Des études préliminaires ont montré, par le biais de sondages en deux et trois dimensions, qu’il y a des chances de trouver des gisements. D’autant que l’Égypte et Israël ont localisé des réserves potentielles de pétrole et de gaz naturel dans leurs eaux territoriales.
Le Liban doit donc conclure des contrats avec des sociétés pétrolières, qui seront chargées de procéder à des forages. Mais ce processus suppose de mettre en place un cadre institutionnel et légal régulant la prospection pétrolière.

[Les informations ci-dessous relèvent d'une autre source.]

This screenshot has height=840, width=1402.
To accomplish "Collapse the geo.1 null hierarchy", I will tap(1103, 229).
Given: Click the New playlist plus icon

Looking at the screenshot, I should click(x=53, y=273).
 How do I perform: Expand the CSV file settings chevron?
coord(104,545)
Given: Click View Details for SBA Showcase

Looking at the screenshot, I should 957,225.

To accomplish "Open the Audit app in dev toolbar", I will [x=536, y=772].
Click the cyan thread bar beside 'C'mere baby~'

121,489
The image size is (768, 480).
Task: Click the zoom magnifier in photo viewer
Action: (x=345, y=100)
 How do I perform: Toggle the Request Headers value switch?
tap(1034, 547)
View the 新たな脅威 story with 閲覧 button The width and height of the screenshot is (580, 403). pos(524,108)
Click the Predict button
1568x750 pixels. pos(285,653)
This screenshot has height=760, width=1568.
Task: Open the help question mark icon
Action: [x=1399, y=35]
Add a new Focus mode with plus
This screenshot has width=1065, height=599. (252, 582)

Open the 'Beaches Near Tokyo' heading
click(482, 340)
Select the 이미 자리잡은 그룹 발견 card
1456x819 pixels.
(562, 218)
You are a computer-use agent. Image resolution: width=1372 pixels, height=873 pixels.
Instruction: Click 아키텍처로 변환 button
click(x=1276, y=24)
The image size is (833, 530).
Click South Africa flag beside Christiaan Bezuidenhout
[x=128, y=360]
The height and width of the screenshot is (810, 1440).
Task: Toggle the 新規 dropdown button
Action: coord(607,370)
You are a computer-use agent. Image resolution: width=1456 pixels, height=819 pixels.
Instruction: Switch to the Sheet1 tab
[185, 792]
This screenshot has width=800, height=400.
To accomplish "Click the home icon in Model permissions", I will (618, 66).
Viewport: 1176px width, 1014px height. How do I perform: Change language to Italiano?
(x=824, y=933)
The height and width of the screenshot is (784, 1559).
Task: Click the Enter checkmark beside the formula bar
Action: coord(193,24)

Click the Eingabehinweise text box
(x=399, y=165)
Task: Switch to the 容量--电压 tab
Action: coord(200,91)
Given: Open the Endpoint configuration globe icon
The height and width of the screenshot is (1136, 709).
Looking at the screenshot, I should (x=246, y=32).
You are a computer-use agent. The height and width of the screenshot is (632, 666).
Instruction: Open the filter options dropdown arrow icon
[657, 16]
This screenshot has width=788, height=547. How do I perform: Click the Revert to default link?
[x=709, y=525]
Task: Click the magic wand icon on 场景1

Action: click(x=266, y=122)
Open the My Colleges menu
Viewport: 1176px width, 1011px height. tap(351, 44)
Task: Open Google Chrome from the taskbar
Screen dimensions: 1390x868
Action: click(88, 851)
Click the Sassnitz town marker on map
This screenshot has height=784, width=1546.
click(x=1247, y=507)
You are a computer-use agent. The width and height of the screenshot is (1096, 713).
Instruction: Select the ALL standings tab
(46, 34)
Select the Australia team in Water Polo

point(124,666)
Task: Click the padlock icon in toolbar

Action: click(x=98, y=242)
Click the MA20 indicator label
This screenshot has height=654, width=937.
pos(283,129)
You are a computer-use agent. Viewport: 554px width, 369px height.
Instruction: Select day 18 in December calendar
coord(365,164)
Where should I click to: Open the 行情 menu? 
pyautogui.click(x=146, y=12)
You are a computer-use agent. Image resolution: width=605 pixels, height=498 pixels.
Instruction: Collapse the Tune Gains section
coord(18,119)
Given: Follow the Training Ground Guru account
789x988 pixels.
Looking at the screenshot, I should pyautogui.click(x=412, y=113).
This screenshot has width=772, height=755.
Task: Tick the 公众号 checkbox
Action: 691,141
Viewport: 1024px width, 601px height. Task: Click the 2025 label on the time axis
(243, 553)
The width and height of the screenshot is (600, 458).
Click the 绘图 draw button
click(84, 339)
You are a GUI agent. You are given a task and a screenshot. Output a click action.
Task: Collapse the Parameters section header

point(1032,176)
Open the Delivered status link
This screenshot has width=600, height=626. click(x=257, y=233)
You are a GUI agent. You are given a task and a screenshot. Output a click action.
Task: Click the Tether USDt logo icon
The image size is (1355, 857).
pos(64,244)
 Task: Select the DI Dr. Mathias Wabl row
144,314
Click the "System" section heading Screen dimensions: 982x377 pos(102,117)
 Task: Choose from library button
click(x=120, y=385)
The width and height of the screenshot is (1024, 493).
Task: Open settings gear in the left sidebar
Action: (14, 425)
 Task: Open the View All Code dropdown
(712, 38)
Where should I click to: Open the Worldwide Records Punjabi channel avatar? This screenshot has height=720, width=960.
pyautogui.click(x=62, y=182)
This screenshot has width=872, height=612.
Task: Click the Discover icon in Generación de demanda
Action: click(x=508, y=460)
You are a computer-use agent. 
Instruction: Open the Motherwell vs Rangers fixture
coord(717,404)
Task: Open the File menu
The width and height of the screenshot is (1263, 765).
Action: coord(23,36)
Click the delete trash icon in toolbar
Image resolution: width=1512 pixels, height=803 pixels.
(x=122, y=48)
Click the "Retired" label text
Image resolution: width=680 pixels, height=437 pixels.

Il s’agit d’une part de préserver les droits de l’État. Et de l’autre de clarifier le cadre de travail des sociétés appelées à intervenir. « La prospection pétrolière dure une dizaine d’années en moyenne. Pour alléger l’incertitude qui pèse sur elles du fait de la longueur du projet, les sociétés pétrolières exigent une loi claire et lisible », explique Ivar Aarseth, expert auprès de l’Agence norvégienne pour le développement (Norad) dont le Liban a sollicité l’aide, à travers son programme “Oil for Development”.
La mission norvégienne au Liban, qui durera trois ans et coûtera quelque deux millions de dollars entièrement versés par Oslo, offre une assistance technique pour l’élaboration de la future loi sur le pétrole mais aussi en matière de formation du personnel du ministère de l’Énergie, de mise en place d’une institution de régulation du secteur pétrolier et de création d’une base de données.
L’objectif est de diviser le territoire à explorer en plusieurs parcelles dont chacune sera attribuée à une société différente, par adjudication publique. « Il ne s’agit pas d’un appel d’offres classique qui consiste à accorder le contrat à celui qui proposera, lors des négociations, de réserver la part de revenus la plus élevée à l’État, explique le ministre de l’Énergie, Alain Tabourian. Nous sommes prêts à accepter un revenu plus faible pour attirer des sociétés compétentes qui ont davantage de moyens que d’autres pour découvrir des réserves pétrolières. »
Les sociétés sélectionnées auront pour obligation de procéder à un nombre déterminé de forages dont chacun coûtera entre 150 et 300 millions de dollars. « Les compagnies assumeront seules l’intégralité de ces coûts et des risques du forage, précise le ministre. On pourrait prévoir de déduire le coût du forage des revenus futurs de l’exploitation en cas de découverte valable. »
Les sociétés pétrolières retenues doivent en outre assurer la protection de l’environnement pendant la prospection, l’exploitation et la retraite, c’est-à-dire la fermeture des puits taris.
Le deuxième objectif de la loi pétrolière est de définir l’usage que fera l’État des recettes pétrolières éventuelles. Alain Tabourian reprend à son compte une méthode déjà éprouvée ailleurs, à savoir la création d’un fonds d’investissement souverain qui recevra tous les revenus pétroliers de l’État.
Il n’y aura donc pas de lien direct entre la production éventuelle des puits et l’approvisionnement des centrales électriques. Car les recettes de l’exploitation devront être réparties équitablement entre les générations actuelles et futures. D’où le fonds. Ces recettes iront en priorité au service de la dette du Liban, puis au remboursement du principal, puis au financement de projets de développement. Pour Alain Tabourian, « ce mécanisme vise à permettre à toutes les générations futures de profiter de la manne pétrolière qui demeure hypothétique pour le moment ».